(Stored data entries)
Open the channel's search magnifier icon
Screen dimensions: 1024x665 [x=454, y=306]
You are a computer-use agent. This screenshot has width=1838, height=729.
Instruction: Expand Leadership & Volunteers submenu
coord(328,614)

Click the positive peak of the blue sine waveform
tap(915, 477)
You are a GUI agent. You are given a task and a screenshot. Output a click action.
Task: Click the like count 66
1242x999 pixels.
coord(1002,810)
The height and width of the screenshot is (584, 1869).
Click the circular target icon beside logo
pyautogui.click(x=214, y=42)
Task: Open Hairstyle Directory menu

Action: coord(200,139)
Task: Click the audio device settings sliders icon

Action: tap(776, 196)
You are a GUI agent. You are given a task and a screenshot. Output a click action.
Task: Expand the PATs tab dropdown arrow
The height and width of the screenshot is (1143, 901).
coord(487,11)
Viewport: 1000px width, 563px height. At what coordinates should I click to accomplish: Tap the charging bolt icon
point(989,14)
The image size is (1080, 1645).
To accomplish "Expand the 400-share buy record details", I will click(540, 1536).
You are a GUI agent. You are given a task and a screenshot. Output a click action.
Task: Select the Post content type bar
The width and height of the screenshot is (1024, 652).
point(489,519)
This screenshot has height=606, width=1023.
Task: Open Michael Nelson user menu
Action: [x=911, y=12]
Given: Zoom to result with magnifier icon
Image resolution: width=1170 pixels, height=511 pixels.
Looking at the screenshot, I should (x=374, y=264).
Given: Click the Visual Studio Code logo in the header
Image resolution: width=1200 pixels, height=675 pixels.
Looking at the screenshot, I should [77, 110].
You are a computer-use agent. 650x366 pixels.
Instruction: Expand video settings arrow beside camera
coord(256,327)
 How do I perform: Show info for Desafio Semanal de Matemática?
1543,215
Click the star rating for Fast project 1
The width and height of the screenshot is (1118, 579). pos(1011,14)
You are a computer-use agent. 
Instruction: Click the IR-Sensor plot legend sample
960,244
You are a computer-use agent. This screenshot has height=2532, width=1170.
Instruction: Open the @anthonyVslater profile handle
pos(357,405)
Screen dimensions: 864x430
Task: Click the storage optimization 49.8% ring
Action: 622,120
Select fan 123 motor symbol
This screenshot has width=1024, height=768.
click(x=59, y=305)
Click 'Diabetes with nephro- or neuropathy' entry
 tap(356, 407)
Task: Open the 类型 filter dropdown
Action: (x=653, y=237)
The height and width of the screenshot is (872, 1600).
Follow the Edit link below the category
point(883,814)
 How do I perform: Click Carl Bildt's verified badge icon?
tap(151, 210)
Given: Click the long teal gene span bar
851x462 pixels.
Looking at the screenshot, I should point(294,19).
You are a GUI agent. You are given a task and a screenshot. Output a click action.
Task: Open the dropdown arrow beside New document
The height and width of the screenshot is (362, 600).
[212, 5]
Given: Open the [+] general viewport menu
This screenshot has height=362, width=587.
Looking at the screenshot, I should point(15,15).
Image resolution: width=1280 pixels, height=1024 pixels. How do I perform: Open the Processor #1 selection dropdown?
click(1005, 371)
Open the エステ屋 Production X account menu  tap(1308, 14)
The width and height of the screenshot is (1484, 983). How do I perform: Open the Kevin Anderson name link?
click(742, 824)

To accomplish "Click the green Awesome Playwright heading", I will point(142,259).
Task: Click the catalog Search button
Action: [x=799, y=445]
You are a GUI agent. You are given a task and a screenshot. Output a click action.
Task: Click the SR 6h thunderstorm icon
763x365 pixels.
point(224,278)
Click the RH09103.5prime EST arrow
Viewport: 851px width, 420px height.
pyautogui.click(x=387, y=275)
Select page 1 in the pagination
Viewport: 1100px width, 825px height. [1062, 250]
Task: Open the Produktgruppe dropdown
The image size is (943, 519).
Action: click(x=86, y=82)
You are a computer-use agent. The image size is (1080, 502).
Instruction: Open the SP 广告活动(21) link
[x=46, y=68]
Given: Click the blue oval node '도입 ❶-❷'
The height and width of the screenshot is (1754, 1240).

* [Your assignment] Transcribe all the entries, keeping each one exactly as it is.

* [Result of this task]
Open the channel's search magnifier icon
Screen dimensions: 1024x665 [x=454, y=306]
You are a computer-use agent. This screenshot has width=1838, height=729.
Instruction: Expand Leadership & Volunteers submenu
coord(328,614)

Click the positive peak of the blue sine waveform
tap(915, 477)
You are a GUI agent. You are given a task and a screenshot. Output a click action.
Task: Click the like count 66
1242x999 pixels.
coord(1002,810)
The height and width of the screenshot is (584, 1869).
Click the circular target icon beside logo
pyautogui.click(x=214, y=42)
Task: Open Hairstyle Directory menu

Action: coord(200,139)
Task: Click the audio device settings sliders icon

Action: tap(776, 196)
You are a GUI agent. You are given a task and a screenshot. Output a click action.
Task: Expand the PATs tab dropdown arrow
The height and width of the screenshot is (1143, 901).
coord(487,11)
Viewport: 1000px width, 563px height. At what coordinates should I click to accomplish: Tap the charging bolt icon
point(989,14)
The image size is (1080, 1645).
To accomplish "Expand the 400-share buy record details", I will click(540, 1536).
You are a GUI agent. You are given a task and a screenshot. Output a click action.
Task: Select the Post content type bar
The width and height of the screenshot is (1024, 652).
point(489,519)
This screenshot has height=606, width=1023.
Task: Open Michael Nelson user menu
Action: [x=911, y=12]
Given: Zoom to result with magnifier icon
Image resolution: width=1170 pixels, height=511 pixels.
Looking at the screenshot, I should (x=374, y=264).
Given: Click the Visual Studio Code logo in the header
Image resolution: width=1200 pixels, height=675 pixels.
Looking at the screenshot, I should [77, 110].
You are a computer-use agent. 650x366 pixels.
Instruction: Expand video settings arrow beside camera
coord(256,327)
 How do I perform: Show info for Desafio Semanal de Matemática?
1543,215
Click the star rating for Fast project 1
The width and height of the screenshot is (1118, 579). pos(1011,14)
You are a computer-use agent. 
Instruction: Click the IR-Sensor plot legend sample
960,244
You are a computer-use agent. This screenshot has height=2532, width=1170.
Instruction: Open the @anthonyVslater profile handle
pos(357,405)
Screen dimensions: 864x430
Task: Click the storage optimization 49.8% ring
Action: 622,120
Select fan 123 motor symbol
This screenshot has width=1024, height=768.
click(x=59, y=305)
Click 'Diabetes with nephro- or neuropathy' entry
 tap(356, 407)
Task: Open the 类型 filter dropdown
Action: (x=653, y=237)
The height and width of the screenshot is (872, 1600).
Follow the Edit link below the category
point(883,814)
 How do I perform: Click Carl Bildt's verified badge icon?
tap(151, 210)
Given: Click the long teal gene span bar
851x462 pixels.
Looking at the screenshot, I should point(294,19).
You are a GUI agent. You are given a task and a screenshot. Output a click action.
Task: Open the dropdown arrow beside New document
The height and width of the screenshot is (362, 600).
[212, 5]
Given: Open the [+] general viewport menu
This screenshot has height=362, width=587.
Looking at the screenshot, I should point(15,15).
Image resolution: width=1280 pixels, height=1024 pixels. How do I perform: Open the Processor #1 selection dropdown?
click(1005, 371)
Open the エステ屋 Production X account menu  tap(1308, 14)
The width and height of the screenshot is (1484, 983). How do I perform: Open the Kevin Anderson name link?
click(742, 824)

To accomplish "Click the green Awesome Playwright heading", I will point(142,259).
Task: Click the catalog Search button
Action: [x=799, y=445]
You are a GUI agent. You are given a task and a screenshot. Output a click action.
Task: Click the SR 6h thunderstorm icon
763x365 pixels.
point(224,278)
Click the RH09103.5prime EST arrow
Viewport: 851px width, 420px height.
pyautogui.click(x=387, y=275)
Select page 1 in the pagination
Viewport: 1100px width, 825px height. [1062, 250]
Task: Open the Produktgruppe dropdown
The image size is (943, 519).
Action: click(x=86, y=82)
You are a computer-use agent. The image size is (1080, 502).
Instruction: Open the SP 广告活动(21) link
[x=46, y=68]
Given: Click the blue oval node '도입 ❶-❷'
The height and width of the screenshot is (1754, 1240).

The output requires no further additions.